By Ben Pope, Medill, Immigrant Connect

My first soccer practice in the fall of 11th grade is not like any before. My attention keeps being drawn to one player. His name is Miguel, and his addition to the team is announced by our coach verbally and by a mere wave by Miguel himself.

For an hour and a half, we practice. The sun is fading behind the pine trees surrounding the practice field and casts sandy divots and sporadic tufts of grass into flattering shadows.

When Miguel runs with the ball, he appears to be floating, unhampered by the poor grass conditions and the usual ball-handling awkwardness that plagues the rest of us on our mediocre-at-best team. When he shoots, the ball curves gracefully into the corner of the net, just as he presumably intends.

But is it really what he intends? I have no idea. I don’t ask him.

He makes the team easily, and we get to know him somewhat. Miguel is a recent immigrant from Brazil, and for the rest of our suburban Raleigh white-kid squad — myself included — the language barrier seems just as stark and impenetrable as the talent differential. He speaks Portuguese, and we very much don’t.

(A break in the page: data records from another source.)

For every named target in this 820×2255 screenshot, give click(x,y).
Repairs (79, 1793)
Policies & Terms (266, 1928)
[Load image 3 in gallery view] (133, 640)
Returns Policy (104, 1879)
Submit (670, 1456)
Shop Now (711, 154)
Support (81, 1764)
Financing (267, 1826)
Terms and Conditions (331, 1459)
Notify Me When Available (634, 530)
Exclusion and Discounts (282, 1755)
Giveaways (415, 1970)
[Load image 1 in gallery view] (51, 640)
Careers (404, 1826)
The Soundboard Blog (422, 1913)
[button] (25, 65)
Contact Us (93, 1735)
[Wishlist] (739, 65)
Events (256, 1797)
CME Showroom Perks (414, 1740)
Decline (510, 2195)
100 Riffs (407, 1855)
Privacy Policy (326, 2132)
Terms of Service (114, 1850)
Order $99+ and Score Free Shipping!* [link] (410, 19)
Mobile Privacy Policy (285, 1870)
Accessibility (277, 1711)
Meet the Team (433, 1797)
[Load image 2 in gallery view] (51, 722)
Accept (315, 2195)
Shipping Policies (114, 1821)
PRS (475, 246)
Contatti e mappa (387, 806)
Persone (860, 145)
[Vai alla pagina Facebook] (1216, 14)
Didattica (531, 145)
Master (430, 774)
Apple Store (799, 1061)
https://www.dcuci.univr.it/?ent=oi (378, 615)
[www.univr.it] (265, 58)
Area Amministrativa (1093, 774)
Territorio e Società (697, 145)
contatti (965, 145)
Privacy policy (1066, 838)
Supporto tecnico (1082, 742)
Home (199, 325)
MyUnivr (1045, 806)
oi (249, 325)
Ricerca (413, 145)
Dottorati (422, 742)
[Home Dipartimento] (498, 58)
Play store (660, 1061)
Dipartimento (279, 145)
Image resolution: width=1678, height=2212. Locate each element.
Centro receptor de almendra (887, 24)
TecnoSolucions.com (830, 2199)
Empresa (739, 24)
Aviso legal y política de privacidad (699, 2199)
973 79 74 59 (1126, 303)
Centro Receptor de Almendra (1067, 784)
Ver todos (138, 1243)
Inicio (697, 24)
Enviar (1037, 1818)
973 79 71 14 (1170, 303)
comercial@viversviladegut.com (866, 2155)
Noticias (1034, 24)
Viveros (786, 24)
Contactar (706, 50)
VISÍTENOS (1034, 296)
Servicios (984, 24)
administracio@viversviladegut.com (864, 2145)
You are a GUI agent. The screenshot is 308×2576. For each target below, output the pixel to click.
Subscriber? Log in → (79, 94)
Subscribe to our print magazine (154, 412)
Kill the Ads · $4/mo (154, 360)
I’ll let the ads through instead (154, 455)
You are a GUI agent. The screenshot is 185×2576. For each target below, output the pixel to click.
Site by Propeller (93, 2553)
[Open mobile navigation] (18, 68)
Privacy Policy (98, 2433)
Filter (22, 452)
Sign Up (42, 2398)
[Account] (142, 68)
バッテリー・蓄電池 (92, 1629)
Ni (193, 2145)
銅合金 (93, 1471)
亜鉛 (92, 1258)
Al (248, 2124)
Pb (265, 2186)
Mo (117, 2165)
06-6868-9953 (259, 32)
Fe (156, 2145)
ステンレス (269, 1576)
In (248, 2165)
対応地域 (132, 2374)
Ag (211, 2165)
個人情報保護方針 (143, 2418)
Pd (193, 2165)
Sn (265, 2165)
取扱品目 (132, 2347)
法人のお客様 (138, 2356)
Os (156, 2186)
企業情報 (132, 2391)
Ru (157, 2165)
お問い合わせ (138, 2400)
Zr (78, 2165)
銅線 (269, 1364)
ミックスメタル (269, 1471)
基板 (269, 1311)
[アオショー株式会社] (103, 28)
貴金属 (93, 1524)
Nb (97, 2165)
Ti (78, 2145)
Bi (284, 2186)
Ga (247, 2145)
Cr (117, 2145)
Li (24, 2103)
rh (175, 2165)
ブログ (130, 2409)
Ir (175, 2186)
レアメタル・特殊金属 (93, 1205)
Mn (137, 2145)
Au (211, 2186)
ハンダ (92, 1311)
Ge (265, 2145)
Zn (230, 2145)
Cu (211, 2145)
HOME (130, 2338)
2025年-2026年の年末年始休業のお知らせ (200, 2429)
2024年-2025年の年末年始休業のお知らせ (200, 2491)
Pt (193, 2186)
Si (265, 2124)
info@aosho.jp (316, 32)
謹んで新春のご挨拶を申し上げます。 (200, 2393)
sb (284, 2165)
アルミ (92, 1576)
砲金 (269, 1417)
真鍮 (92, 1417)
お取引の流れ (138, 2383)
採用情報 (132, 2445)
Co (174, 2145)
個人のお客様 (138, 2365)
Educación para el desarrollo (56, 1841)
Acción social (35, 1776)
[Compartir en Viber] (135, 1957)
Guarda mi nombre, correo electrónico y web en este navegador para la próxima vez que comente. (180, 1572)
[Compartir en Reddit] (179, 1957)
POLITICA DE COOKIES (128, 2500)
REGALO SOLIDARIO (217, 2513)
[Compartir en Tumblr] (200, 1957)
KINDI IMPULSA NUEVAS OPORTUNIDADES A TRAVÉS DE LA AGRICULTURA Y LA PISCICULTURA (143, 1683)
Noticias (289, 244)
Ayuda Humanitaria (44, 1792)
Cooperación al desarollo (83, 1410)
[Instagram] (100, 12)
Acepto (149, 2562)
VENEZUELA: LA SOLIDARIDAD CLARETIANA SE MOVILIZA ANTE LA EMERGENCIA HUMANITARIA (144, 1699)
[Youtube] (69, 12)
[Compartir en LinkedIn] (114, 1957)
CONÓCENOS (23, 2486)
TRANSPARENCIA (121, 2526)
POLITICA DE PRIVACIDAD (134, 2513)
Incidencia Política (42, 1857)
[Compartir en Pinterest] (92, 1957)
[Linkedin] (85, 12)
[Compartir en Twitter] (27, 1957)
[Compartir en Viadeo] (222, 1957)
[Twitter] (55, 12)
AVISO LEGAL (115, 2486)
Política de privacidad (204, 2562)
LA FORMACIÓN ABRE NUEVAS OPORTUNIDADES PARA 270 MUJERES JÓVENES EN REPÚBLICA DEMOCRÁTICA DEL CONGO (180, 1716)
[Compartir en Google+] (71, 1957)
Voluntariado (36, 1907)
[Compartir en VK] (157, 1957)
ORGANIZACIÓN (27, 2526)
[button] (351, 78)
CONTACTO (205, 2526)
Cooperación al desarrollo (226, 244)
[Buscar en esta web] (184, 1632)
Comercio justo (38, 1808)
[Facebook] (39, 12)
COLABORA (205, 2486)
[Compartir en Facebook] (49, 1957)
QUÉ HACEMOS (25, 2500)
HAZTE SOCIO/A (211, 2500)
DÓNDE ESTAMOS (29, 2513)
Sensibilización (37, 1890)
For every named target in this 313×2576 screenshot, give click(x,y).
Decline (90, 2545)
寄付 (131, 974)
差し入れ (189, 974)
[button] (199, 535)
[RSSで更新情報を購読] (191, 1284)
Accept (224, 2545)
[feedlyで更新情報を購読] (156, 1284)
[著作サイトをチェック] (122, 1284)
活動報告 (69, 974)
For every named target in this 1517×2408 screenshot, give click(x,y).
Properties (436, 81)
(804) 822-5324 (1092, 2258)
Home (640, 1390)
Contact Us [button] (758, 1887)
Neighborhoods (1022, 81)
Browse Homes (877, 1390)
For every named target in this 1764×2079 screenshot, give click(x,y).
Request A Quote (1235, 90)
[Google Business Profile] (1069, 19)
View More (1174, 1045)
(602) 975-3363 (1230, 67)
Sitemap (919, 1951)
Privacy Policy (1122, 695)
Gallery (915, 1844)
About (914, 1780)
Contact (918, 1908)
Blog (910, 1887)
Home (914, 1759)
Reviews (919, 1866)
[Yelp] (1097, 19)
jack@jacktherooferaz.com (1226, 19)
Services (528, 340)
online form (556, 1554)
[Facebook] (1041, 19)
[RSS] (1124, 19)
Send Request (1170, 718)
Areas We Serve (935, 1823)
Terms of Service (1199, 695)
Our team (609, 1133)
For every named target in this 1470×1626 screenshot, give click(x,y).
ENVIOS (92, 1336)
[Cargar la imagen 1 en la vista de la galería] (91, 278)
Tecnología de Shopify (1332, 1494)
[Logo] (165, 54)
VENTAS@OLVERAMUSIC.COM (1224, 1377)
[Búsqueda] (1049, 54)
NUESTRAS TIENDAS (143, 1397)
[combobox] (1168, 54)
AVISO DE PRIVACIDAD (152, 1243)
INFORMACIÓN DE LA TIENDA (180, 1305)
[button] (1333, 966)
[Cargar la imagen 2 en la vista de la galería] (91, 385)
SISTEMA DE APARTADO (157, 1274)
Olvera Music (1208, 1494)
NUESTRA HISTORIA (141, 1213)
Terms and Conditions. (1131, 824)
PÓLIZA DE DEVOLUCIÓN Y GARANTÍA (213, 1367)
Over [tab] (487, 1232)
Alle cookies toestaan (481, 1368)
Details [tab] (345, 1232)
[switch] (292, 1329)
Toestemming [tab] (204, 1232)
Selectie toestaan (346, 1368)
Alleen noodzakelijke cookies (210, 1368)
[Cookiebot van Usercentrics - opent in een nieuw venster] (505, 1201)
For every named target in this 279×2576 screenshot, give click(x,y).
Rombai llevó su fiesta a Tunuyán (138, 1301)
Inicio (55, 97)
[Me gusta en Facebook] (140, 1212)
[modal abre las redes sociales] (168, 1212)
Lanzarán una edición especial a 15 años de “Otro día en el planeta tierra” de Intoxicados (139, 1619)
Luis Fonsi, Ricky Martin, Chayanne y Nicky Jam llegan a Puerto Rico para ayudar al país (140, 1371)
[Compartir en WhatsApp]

The team, “MG United,” poses for its end-of-season photo, with Miguel standing in the center. (Photo Scott Pope)

 

For all of his obvious talent and experience at the sport, we have no way to describe the formations we play, which position within it he should play or how the American version of soccer at the youth level differs from the South American version — less acceptance of foul-drawing flopping, more emphasis on low-risk clearances rather than creative plays. Explaining drills, which focus on just one aspect of the game and often require specific situational instructions, proves equally difficult.

Our best player is separated from us socially and culturally, resulting in simmering frustration for all of us.

As the season progresses, Miguel consistently dekes, evades and maneuvers through opponents, but his contributions usually become all for naught when attempts at teamwork fail, passes miss their mark and he ends up out of position. He is a great player on his own, but unable to translate that greatness without understanding English or America, and the losses pile up as quickly as they had before his arrival.

The situation improves, albeit painfully slowly, as the autumn proceeds and the advancing dusk light pushes practices earlier and earlier. Miguel memorizes chunks of English, and the rest of the team learns a few targeted Portuguese phrases. It helps with communication, but only to an extent.

Our final record that season is poor, as usual. At the end-of-season dinner, the team manages to garble a rough “Adeus” — “goodbye” in Portuguese — and Miguel takes his biggest English step forward yet, telling the rest of us that he is excited to continue improving together as a team in the spring.

Come February, however, when the late afternoon sun illuminates a field with even more divots and even less grass after a winter of wear, and the team gathers for its inaugural practice of another inevitably defeat-laden season, Miguel isn’t there.

He is absent for the second practice, too. And the third. And the fourth. Gradually, he — and his talent and culture — fade like the light out of our memories.

I have not seen Miguel again. None of my teammates have either. No word arrives back about his whereabouts, and no one at the school knows any of the details behind his sudden departure.

But I hold out hope to this day that, somewhere, he has become the great player I saw in him on that brisk fall afternoon three years ago.